• STATED GOAL:
Render the listing as a Markdown table with the columns Row and Entry, starting at the line that contains "Given: Open the CIRCLECI-GWP" and ending after the line that contains "Click the empty". Number each row and omit blank lines.
__________
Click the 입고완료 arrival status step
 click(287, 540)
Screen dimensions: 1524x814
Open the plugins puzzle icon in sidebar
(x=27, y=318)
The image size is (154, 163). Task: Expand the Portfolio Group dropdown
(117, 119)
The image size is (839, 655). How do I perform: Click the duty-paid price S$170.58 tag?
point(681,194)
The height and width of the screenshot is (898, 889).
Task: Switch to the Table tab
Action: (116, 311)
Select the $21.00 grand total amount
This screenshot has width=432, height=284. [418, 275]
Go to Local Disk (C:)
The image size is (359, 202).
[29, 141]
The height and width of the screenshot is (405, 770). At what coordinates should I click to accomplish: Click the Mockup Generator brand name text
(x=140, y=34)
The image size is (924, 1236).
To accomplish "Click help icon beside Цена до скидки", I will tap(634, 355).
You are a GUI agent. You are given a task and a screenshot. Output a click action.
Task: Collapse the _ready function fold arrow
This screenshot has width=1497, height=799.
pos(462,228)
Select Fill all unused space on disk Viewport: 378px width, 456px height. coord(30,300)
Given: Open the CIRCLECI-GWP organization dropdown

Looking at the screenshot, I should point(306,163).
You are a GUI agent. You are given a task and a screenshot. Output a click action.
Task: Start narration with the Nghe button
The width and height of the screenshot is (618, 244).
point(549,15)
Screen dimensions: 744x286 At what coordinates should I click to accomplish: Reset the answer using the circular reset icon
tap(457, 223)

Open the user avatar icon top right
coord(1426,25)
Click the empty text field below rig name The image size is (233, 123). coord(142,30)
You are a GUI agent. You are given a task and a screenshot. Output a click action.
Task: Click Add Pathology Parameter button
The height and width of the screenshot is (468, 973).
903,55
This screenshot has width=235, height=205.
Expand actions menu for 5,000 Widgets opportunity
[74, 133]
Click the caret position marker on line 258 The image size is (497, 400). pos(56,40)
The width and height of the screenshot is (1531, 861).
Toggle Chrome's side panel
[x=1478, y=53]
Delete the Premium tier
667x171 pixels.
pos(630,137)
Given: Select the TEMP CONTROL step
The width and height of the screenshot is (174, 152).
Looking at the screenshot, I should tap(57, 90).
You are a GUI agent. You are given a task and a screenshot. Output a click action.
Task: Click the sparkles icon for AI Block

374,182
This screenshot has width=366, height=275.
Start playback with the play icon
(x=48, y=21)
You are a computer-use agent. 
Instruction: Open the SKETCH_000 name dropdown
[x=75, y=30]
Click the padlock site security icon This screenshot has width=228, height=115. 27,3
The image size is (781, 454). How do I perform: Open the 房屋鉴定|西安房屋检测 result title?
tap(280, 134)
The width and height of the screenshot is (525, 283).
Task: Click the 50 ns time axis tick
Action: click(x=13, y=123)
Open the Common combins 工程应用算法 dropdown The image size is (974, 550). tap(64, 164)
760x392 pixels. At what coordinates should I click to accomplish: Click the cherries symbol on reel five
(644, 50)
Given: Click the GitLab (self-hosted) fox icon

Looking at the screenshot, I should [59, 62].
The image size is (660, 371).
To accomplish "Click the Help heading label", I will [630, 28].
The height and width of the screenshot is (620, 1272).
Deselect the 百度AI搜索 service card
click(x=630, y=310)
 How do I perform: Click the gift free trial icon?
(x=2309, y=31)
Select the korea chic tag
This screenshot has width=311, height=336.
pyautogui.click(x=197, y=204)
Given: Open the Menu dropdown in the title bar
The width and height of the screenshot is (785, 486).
__________
• ANSWER BELOW:
| Row | Entry |
|---|---|
| 1 | Given: Open the CIRCLECI-GWP organization dropdown |
| 2 | Looking at the screenshot, I should point(306,163). |
| 3 | You are a GUI agent. You are given a task and a screenshot. Output a click action. |
| 4 | Task: Start narration with the Nghe button |
| 5 | The width and height of the screenshot is (618, 244). |
| 6 | point(549,15) |
| 7 | Screen dimensions: 744x286 At what coordinates should I click to accomplish: Reset the answer using the circular reset icon |
| 8 | tap(457, 223) |
| 9 | Open the user avatar icon top right |
| 10 | coord(1426,25) |
| 11 | Click the empty text field below rig name The image size is (233, 123). coord(142,30) |